AT&T told to sell CNN in bid to buy Time Warner
US antitrust regulators and AT&T Inc sparred on Wednesday over whether the wireless carrier would be required to sell Time Warner Inc’s CNN cable network as a condition of approval of its deal to buy the media company.
The Department of Justice has demanded significant asset sales in order to approve the US$85.4 billion deal, sources told Reuters on Wednesday, and asked AT&T to sell CNN-parent Turner Broadcasting or its DirecTV satellite TV operation in discussions on Monday.
AT&T offered to sell CNN, sources said. AT&T denied that version of events of the meeting with Justice Department officials.
“I have never offered to sell CNN and have no intention of doing so,” AT&T Chief Executive Randall Stephenson, said in a statement on Wednesday. Stephenson was set to appear at an event in New York City yesterday and would likely face questions about the deal.
Reports that the Justice Department is pushing for significant asset sales and conflicting reports of its discussions with AT&T cast new doubt on the deal on Wednesday.

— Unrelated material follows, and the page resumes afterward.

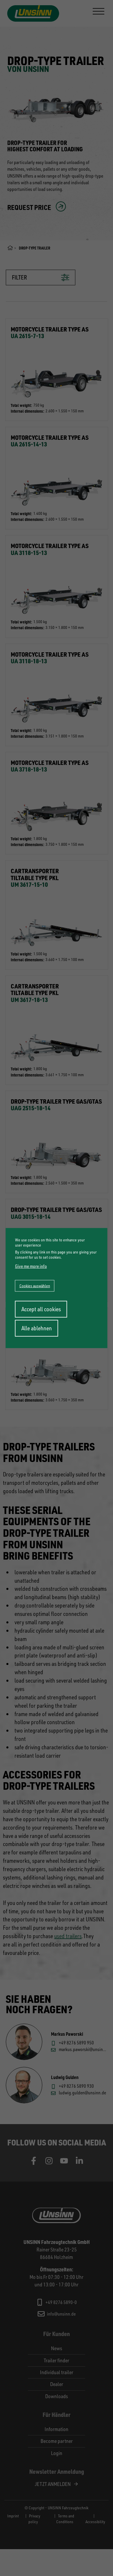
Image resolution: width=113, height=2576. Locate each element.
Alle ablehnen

The dispute is the latest twist in a deal which took on broader political significance immediately after its inception in October 2016. President Donald Trump, a frequent critic of CNN, attacked the deal on the campaign trail last year, vowing that as president his Justice Department would block it. He has not commented on the transaction since taking office in January.
In a statement, White House spokesman Raj Shah said: “The president did not speak with the attorney general about this matter, and no White House official was authorized to speak with the Department of Justice on this matter.”
The head of the Justice Department’s antitrust division, Makan Delrahim, said in a statement: “I have never been instructed by the White House on this or any other transaction under review by the antitrust division.”
AT&T wants to buy Time Warner, which owns the premium channel HBO and movie studio Warner Bros along with Turner Broadcasting, so it can bundle mobile service with video entertainment and take online advertising from Facebook Inc and Alphabet Inc.
Both companies have struggled to keep younger viewers from flocking to online services like Netflix Inc and Amazon.com Inc’s Prime Video.